The coffee offered by the male lead came from one of those instant coffee vending machines that were popular long ago. You are probably familiar with that type of vending machine. It was the contraption that dropped a paper cup (often at an acute angle), then sprayed boiling hot water and instant coffee powder into the cup (or down its side). As was customary in movies of that era, the tension between the male lead and the female lead was resolved eventually. They lived happily ever after, but probably not because of the poor-quality coffee provided by the cheapskate male character. I thought of that movie when I read this Sunday’s Gospel, not because of the similarities but because of the dissimilarities between the Gospel and the movie.
There’s a lot going on in Matthew’s account of the ministry of John the Baptist. This Gospel reading provides a summary of John’s preaching, some background information about him, and insight into his conflict with the religious authorities in Jerusalem. John’s warning to the Pharisees and Sadducees contains some highly charged wordplay that eludes most readers today.
John described his ministry as “a water baptism for the purpose of repentance.” (Mt 3:11) Then, he referred to one who would baptize with “the Holy Spirit and fire.” (Mt 3:11) The Gospel’s original audience would have recognized immediately that the Gospel author had set up an interplay between three similar substances: water, spirit/wind, and fire. In the ancient world, water, wind (spirit), and fire were considered to be liquids. Modern computational fluid dynamics tends to treat water, wind, and flame as behaving in similar ways, but most people today don’t think of these three as being similar. Fire and water, for example, are thought of today as being opposites.

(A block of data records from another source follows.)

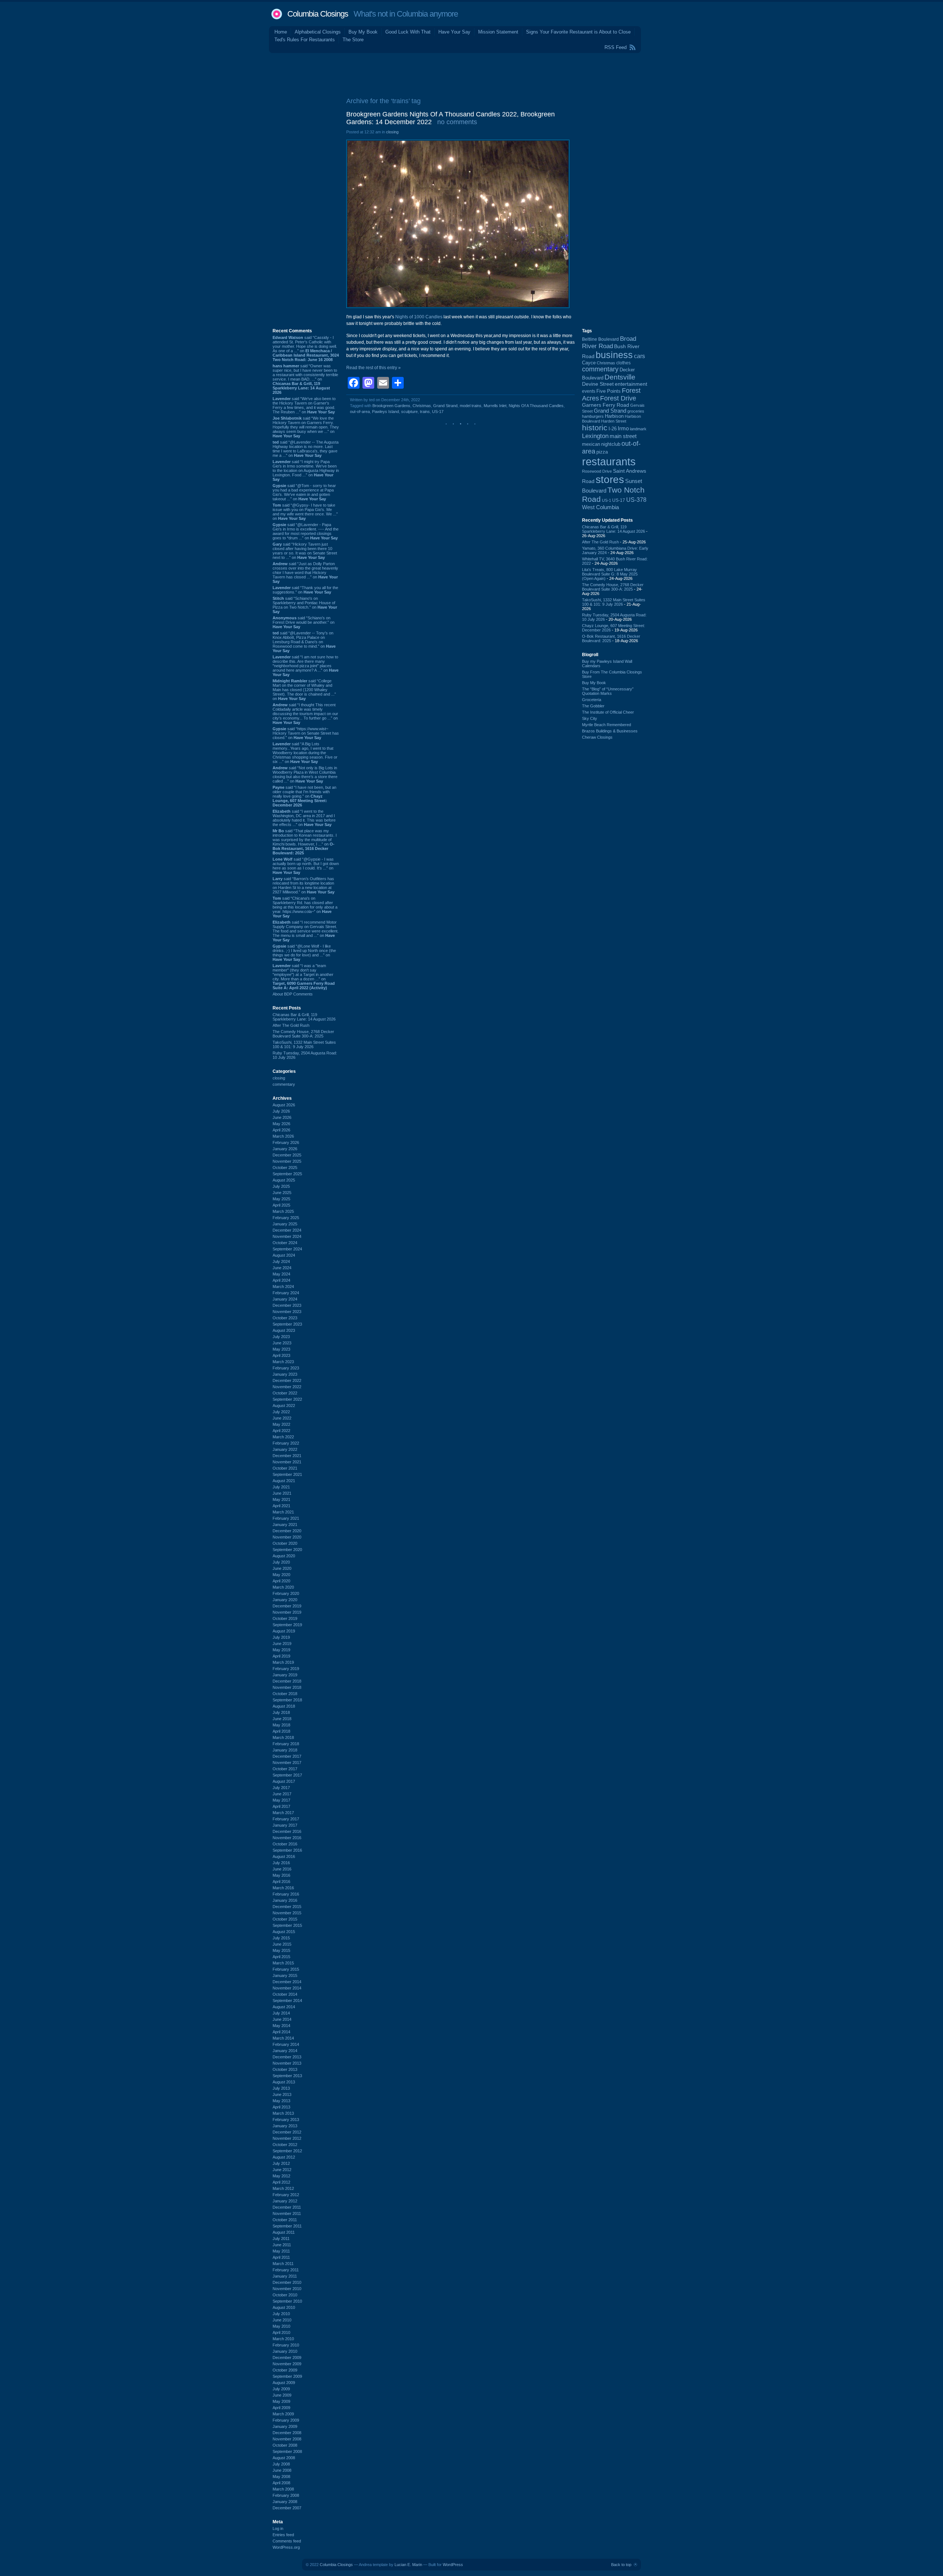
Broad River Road (609, 342)
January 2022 (285, 1449)
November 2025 (287, 1161)
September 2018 (287, 1700)
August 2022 (284, 1405)
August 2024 (284, 1255)
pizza (602, 452)
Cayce (589, 362)
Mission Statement (498, 32)
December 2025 (287, 1155)
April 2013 (281, 2107)
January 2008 (285, 2501)
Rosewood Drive (597, 471)
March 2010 (283, 2339)
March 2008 (283, 2489)
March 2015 (283, 1963)
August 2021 (284, 1480)
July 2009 (281, 2389)
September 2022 (287, 1399)
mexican (591, 444)
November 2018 (287, 1687)
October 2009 (285, 2370)
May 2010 (281, 2326)
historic (594, 427)
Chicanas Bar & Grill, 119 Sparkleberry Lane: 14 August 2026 (304, 1016)
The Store (353, 39)
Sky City (589, 718)
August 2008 (284, 2458)
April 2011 (281, 2257)
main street (623, 436)
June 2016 (282, 1869)
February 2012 (286, 2194)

The Gospel author appealed to his ancient audience’s prescientific view of the world in order to convey the idea that God poured out mercy and redemption in the way that rain poured from the skies, wind rushed across the desert, or fire poured from a hot oven. These metaphors of flowing liquids were intended to evoke both the flowing water used in ritual baptism and the experience of incredible abundance being made manifest in harsh desert surroundings.

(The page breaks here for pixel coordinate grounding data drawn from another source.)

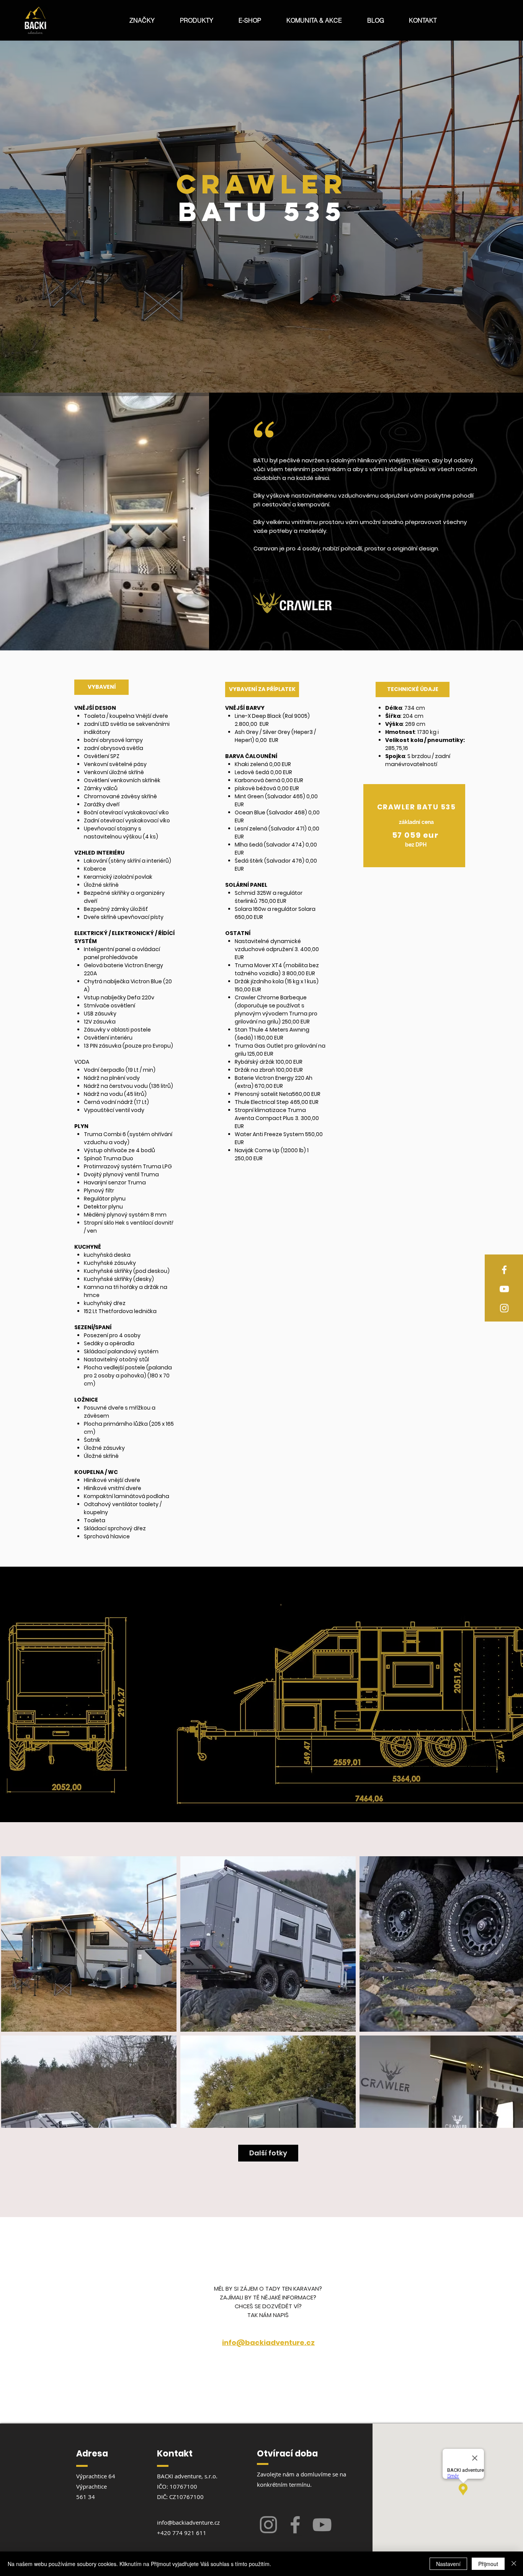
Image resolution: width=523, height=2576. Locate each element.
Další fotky (268, 2153)
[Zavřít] (513, 2564)
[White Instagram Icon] (504, 1308)
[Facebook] (295, 2524)
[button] (142, 20)
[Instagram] (268, 2524)
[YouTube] (322, 2524)
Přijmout (488, 2564)
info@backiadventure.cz (188, 2522)
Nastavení (448, 2564)
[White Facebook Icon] (504, 1270)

As I mentioned above, I was reminded of that old movie when I read this description of John the Baptist’s ministry. Those old-fashioned coffee machines spewed poor quality coffee in random directions. Then, the coffee drinker enjoyed the privilege of having her or his hands burned by overheated instant coffee in a thin paper cup. Those machines were not experiences of abundance or comfort. Those machines were quite the opposite of what John the Baptist proclaimed. Too often, however, I get the impression that many people view God’s mercy as being less like John the Baptist’s description of Divine generosity and more like those old, inhospitable coffee machines.
It has become very popular to view God’s mercy as something that has to be devoutly entreated, or even coerced from God. Those who think God must be begged for mercy tend to view what they receive from God as being more like an over-heated cup of instant coffee metered out parsimoniously into a vessel ill-suited to the purpose. It’s strange that some people seem to maintain a strained relationship with God, but there is a satisfying remedy for such situations.

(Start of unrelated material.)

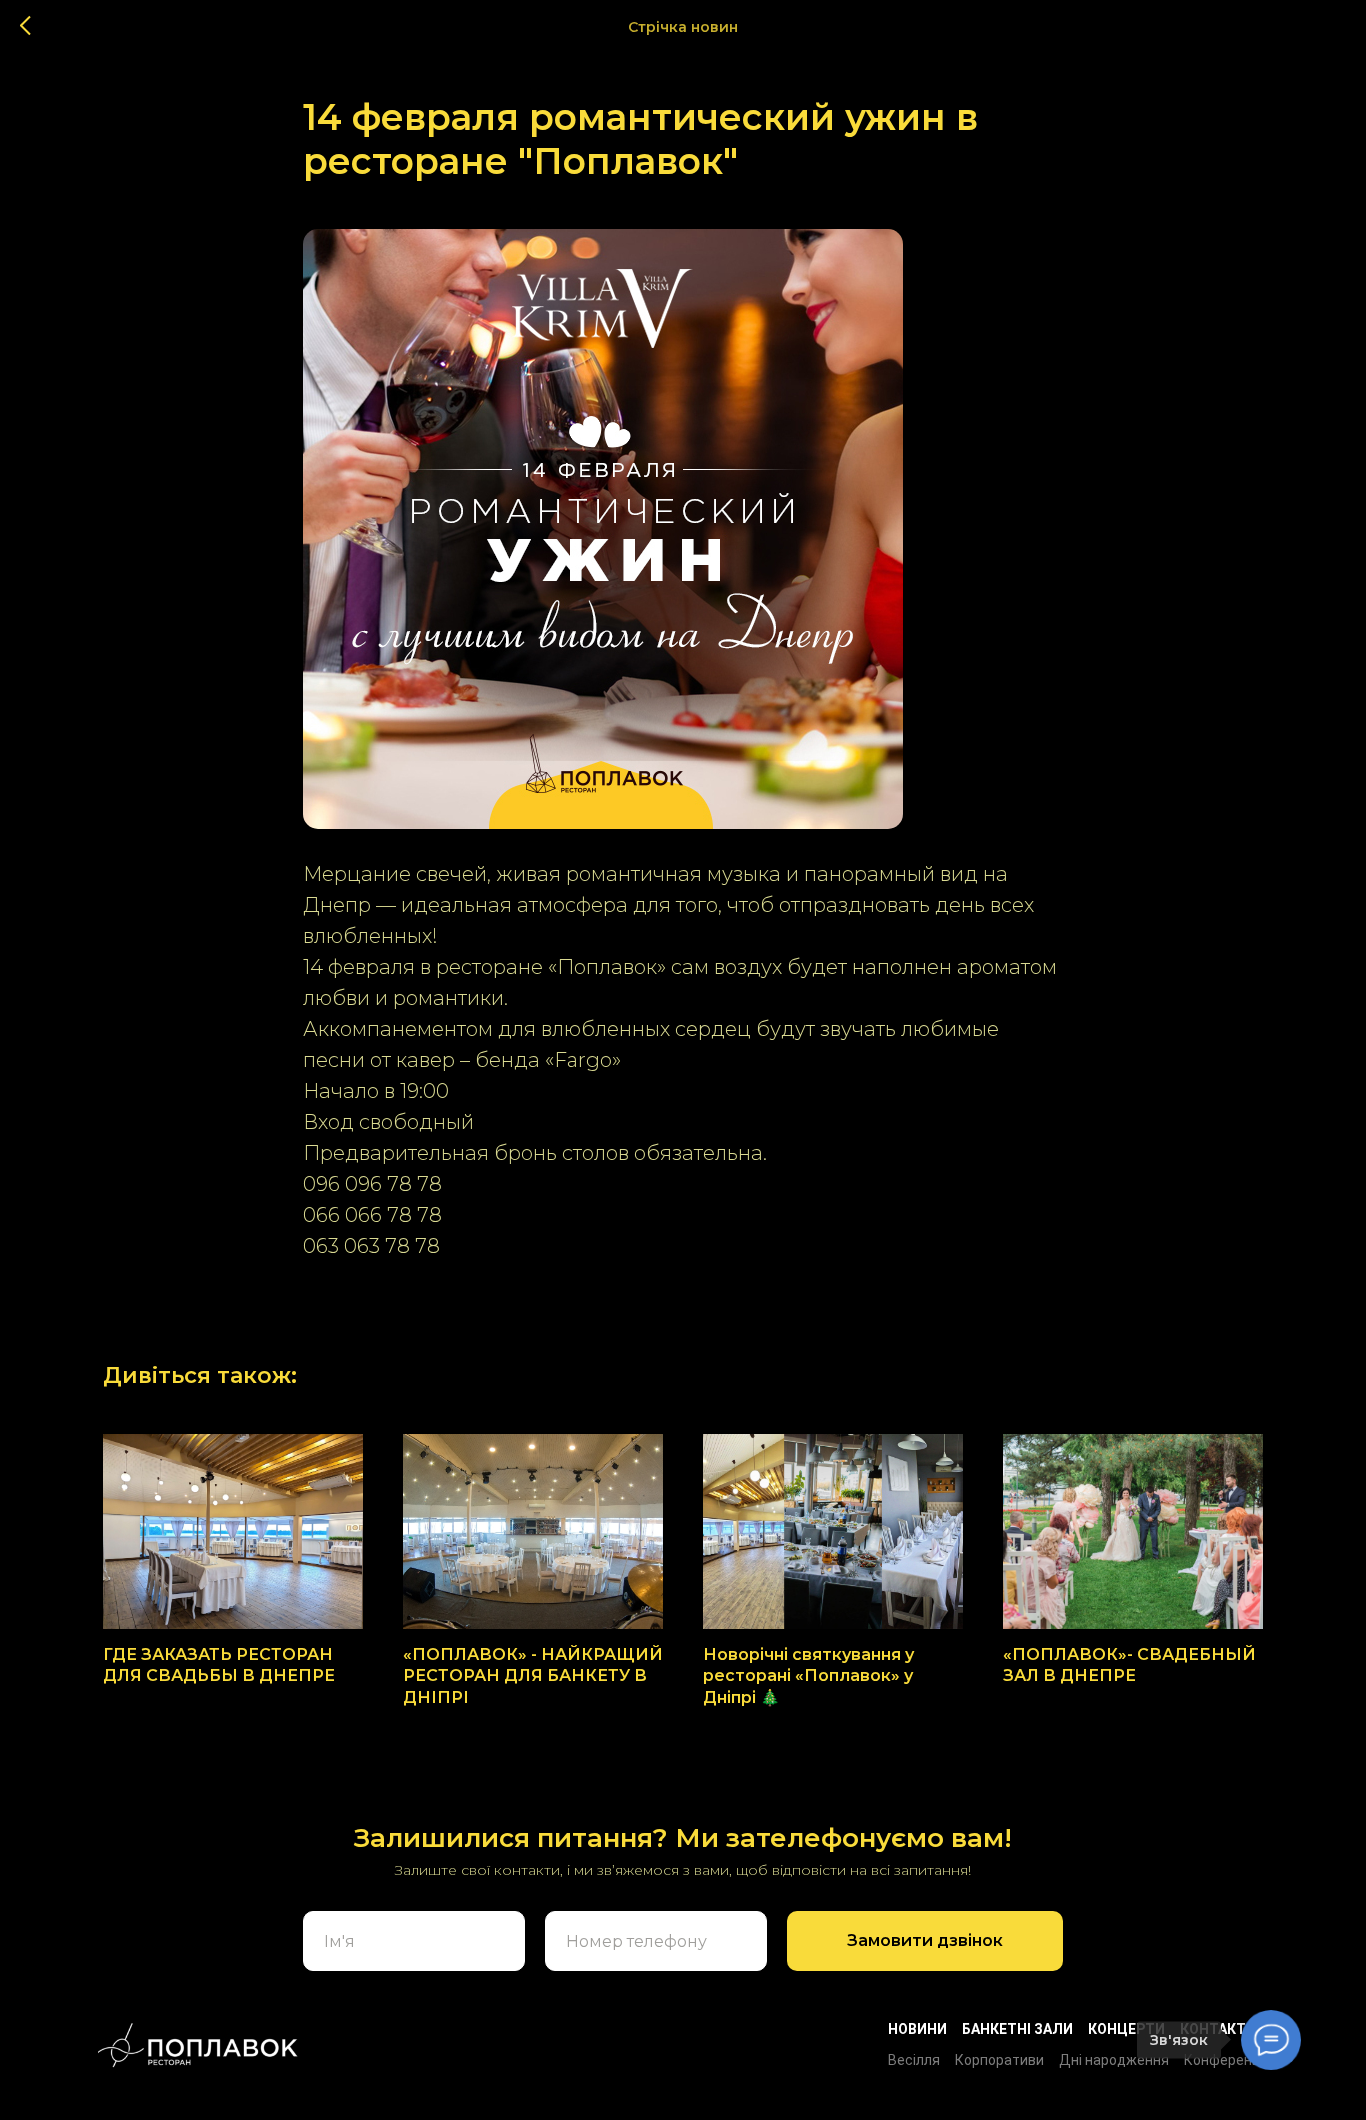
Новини (917, 2029)
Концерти (1126, 2029)
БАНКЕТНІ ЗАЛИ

John the Baptist described God as One who pours out mercy and forgiveness in the way that rain pours from the skies, wind rushes across the desert, or fire pours from a hot oven. John describes God as being generous with forgiveness and grace.
If God is so generous with God’s mercy, why do so many people act as if God needs to be begged or coerced into doing the right thing? I think it’s probably because so many are so reluctant to show mercy to others.
Advent instructs us to be generous. Retailers are hoping that you are generous with the Christmas gifts you buy, but I’m talking about a different sort of generosity. Christmas gifts are fleeting and, therefore, inconsequential. Rather, Advent instructs us to be generous with our kindness and attention.
Why are so many people so quick to assume that God is not generous with God’s mercy? Most probably, it’s because they’ve experienced no credible example to the contrary. You can change this misunderstanding by the way you live your faith. You can be the incredible abundance of God’s mercy poured out generously in the otherwise harsh surroundings of this world. It’s as easy to do as repenting of your strained relationship with God, accepting God’s generous mercy, and showing the same generosity to others.